Photo of Gerry AdamsGerry Adams (Louth, Sinn Fein) | Oireachtas source

I thank the Taoiseach for his statement in which he outlined his role at the UN climate change summit but he omitted one part of a very progressive politically-correct speech that he made. In the speech, the Taoiseach stated there is no time to waste in the fight against climate change and then he went to the European summit the following month and argued for concessions on Ireland's carbon emission reduction targets. He explained here in some detail why he did that, but surely he sees the contradiction between the position he took up at the UN climate change summit in New York and then the realpolitik of his position at the European summit. The Taoiseach has not explained that contradiction. The sensible thing would have been for him to have stated at the UN summit what he later stated at the EU summit.

All of us are alert to the dangers to the planet and we all have seen in our own lifetimes how the climate in our own small island has changed. Some world leaders, including former President Mary Robinson, have done significant work in making this issue a global issue. I happen to agree with the broad principle that there is no time to waste but then I wonder why it took three years since the Government came into power before it introduced the climate change legislation. The heads of Bill were only published in April last. I welcome them but they display a lack of binding targets which is a fatal flaw in any legislation, no programme, no timeframe and no sense of setting targets which would be both binding and achievable. As I am sure the Taoiseach will be aware as he is around here longer than I am, any legislation which does not contain those elements is little more than aspirational.

If what the Taoiseach stated in New York is a statement of Government policy, if there is no time to waste, we need a specific set of targets and we need these to be combined with an overall strategy, which is about reducing our dependence on imported fossil fuels and about the development of renewable energy, which, I am sure the Taoiseach will agree, would have the potential to create thousands of jobs. If we do not have that type of policy, then the agenda will be set by private operators, and perhaps that is the Government's agenda in the first essence. We have seen a lot of this, for example, the abandoned project to export wind-generated electricity rather than utilise renewables to reduce our CO2 emissions, which, clearly, should be an objective of any climate change legislation. Then, if I understand it properly, Dublin City Council voted against the Poolbeg incinerator project but that has been proceeded with. It is an issue the Minister for the Environment, Community and Local Government should be dealing with.

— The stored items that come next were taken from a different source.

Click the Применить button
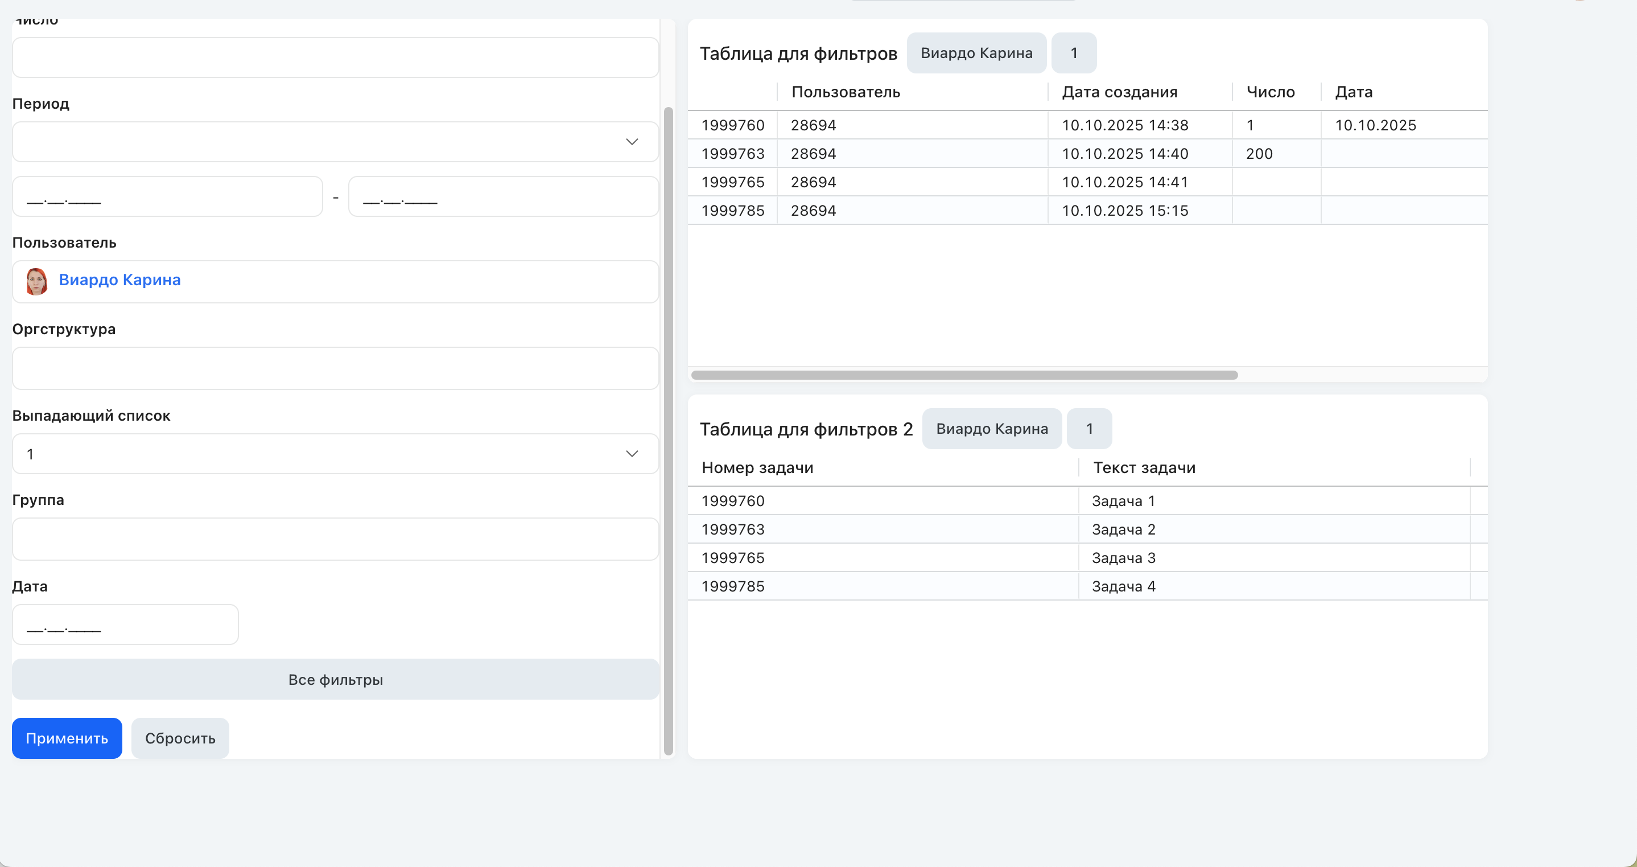This screenshot has width=1637, height=867. click(67, 738)
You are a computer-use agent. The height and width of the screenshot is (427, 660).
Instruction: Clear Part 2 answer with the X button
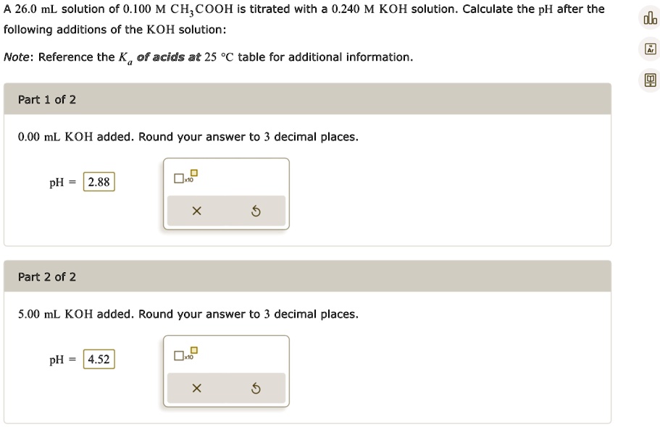pyautogui.click(x=196, y=387)
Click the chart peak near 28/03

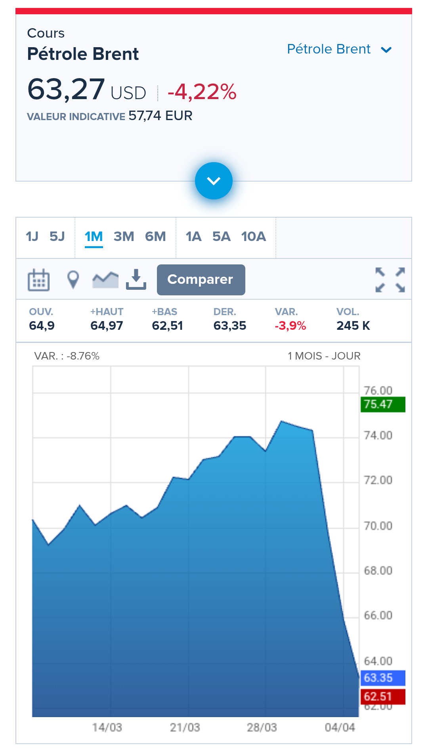click(x=281, y=421)
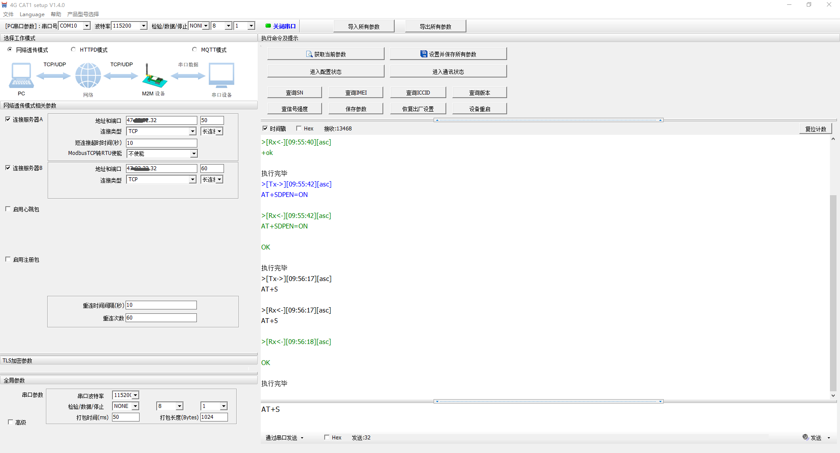Open the Language menu
The width and height of the screenshot is (840, 453).
click(x=32, y=14)
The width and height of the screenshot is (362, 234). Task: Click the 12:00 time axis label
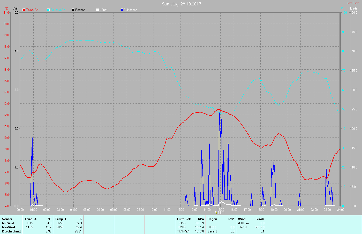(180, 210)
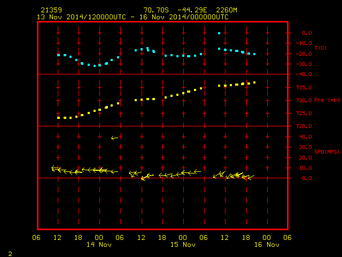
Task: Click the 14 Nov date label
Action: 99,245
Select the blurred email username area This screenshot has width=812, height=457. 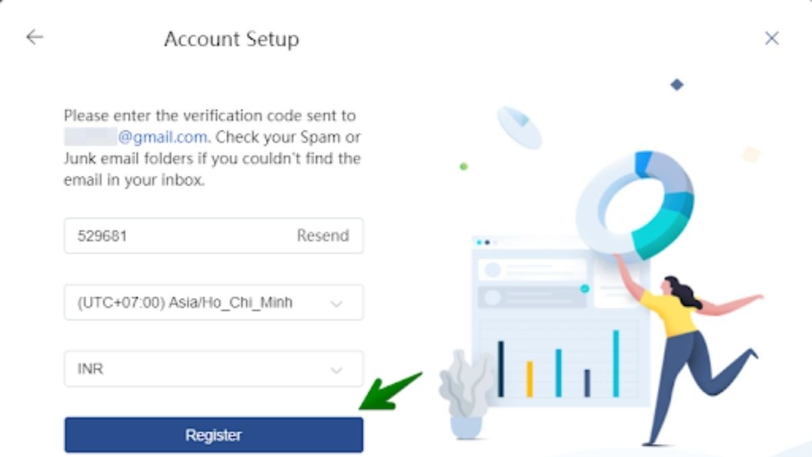91,137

All of us have seen severe weather. We have seen it in flooding. We have seen the way our coastal regions have been hit with untypical weather. Therefore, climate change is a reality.

There is no point in going to big conferences and making the correct speech and then failing to take decisive action on the urgent issue. The Taoiseach draws attention to the big powers, China and India, which were both absent from the UN summit, but that does not mean we cannot act in our own place. We are teaching children to recycle. We cannot say to those children it does not make a difference because we are telling them that it does. Could the Taoiseach try to explain the "no time to waste" rhetoric of New York in the absence of no-time-to-waste legislation in the Dáil?